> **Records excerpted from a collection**

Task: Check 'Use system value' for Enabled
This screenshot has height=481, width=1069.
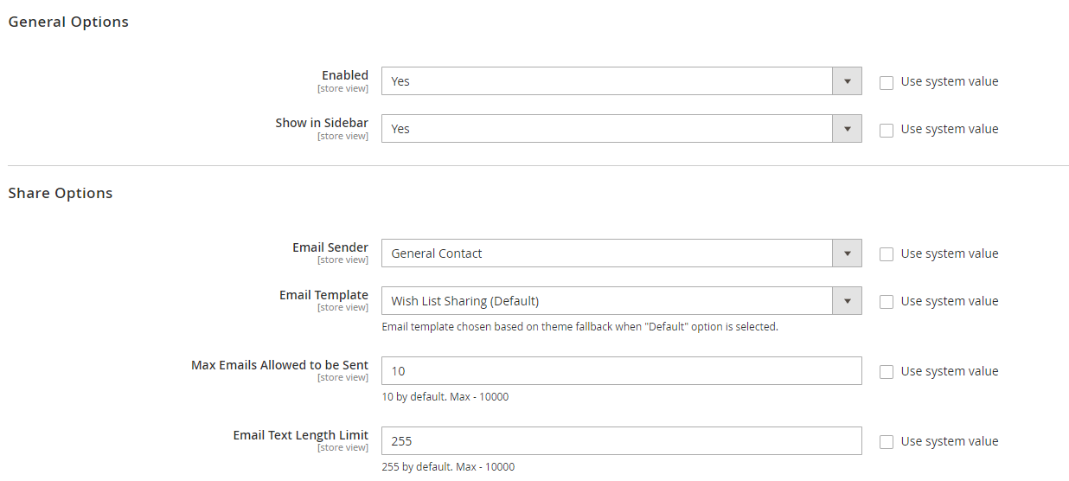Action: [x=887, y=82]
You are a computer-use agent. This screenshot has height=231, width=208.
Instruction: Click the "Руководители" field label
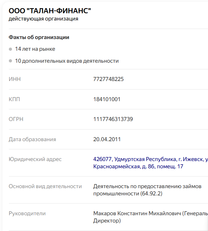click(x=27, y=213)
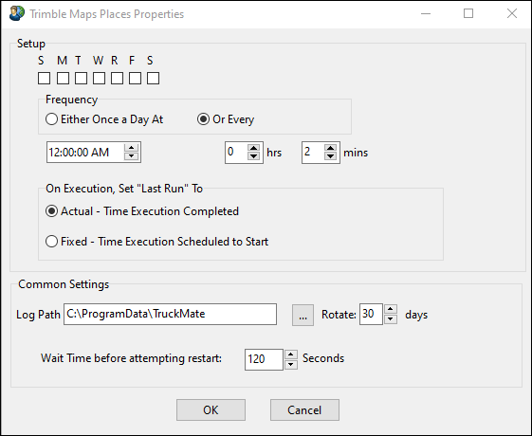Maximize the Properties window
The height and width of the screenshot is (436, 532).
tap(468, 13)
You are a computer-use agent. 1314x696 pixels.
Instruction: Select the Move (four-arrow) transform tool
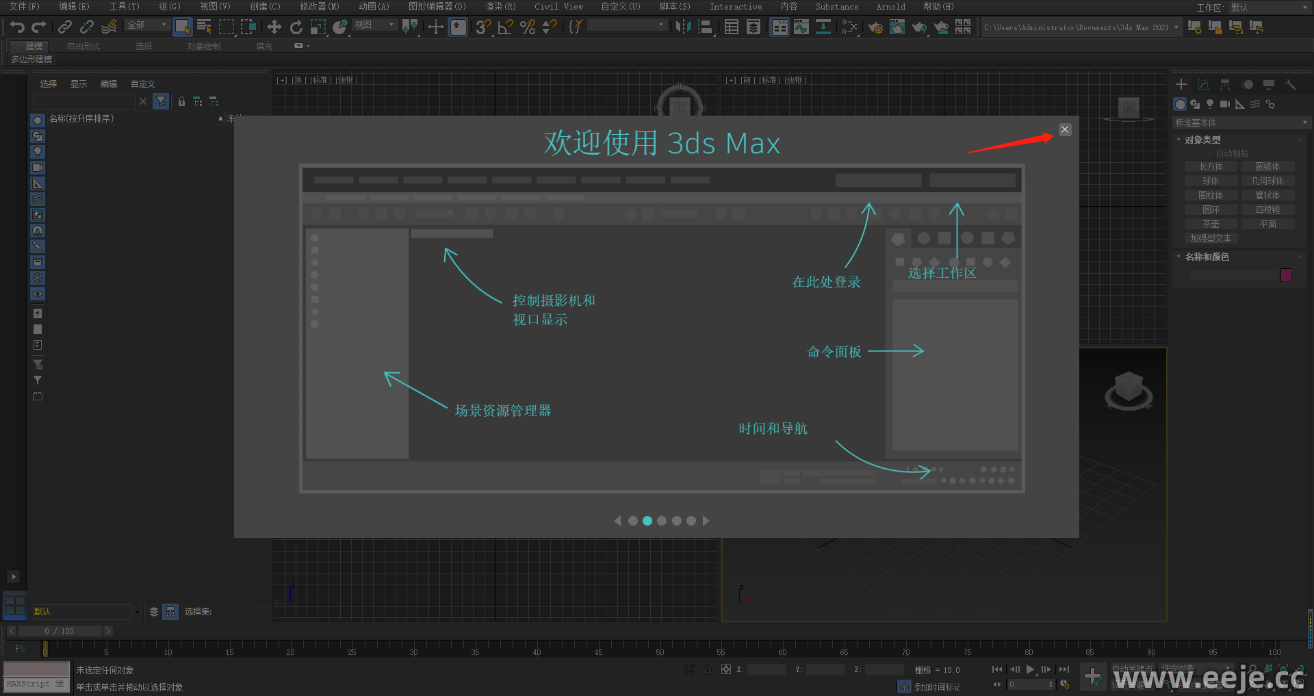click(x=274, y=27)
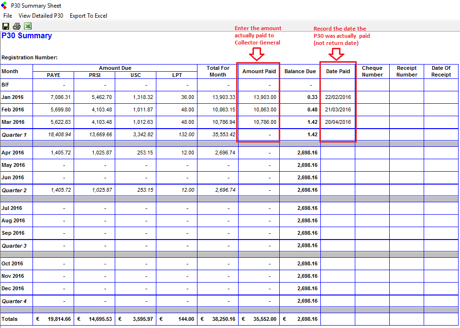Click the app logo in title bar

[x=5, y=6]
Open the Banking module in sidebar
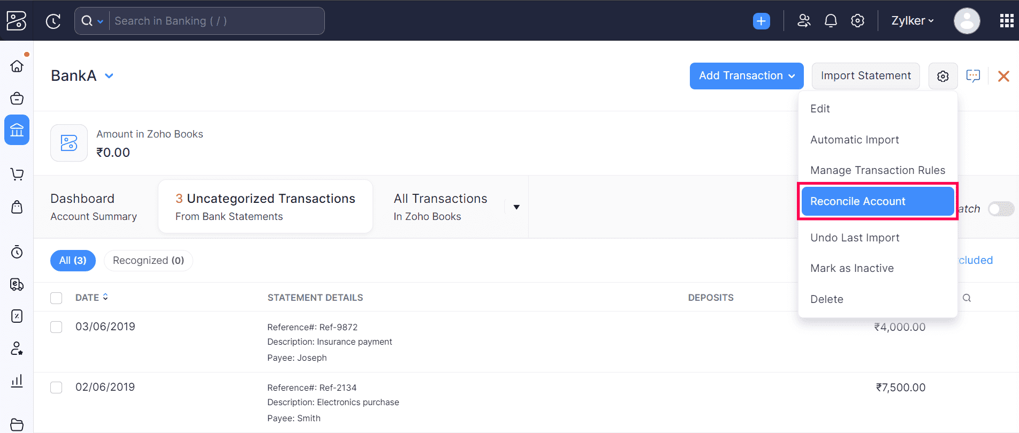The image size is (1019, 433). [x=17, y=130]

> **Brief**
With the pictures removed, return each record above exactly as given.

> **Solution**
Task: Check 'Use system value' for Enabled
This screenshot has height=481, width=1069.
Action: [x=887, y=82]
You are a computer-use agent. This screenshot has height=231, width=208.
Instruction: Click the "Руководители" field label
click(x=27, y=213)
Maximize the Properties window
The height and width of the screenshot is (436, 532).
tap(468, 13)
You are a computer-use agent. 1314x696 pixels.
Instruction: Select the Move (four-arrow) transform tool
click(x=274, y=27)
Click the app logo in title bar

[x=5, y=6]
Open the Banking module in sidebar
The image size is (1019, 433). [x=17, y=130]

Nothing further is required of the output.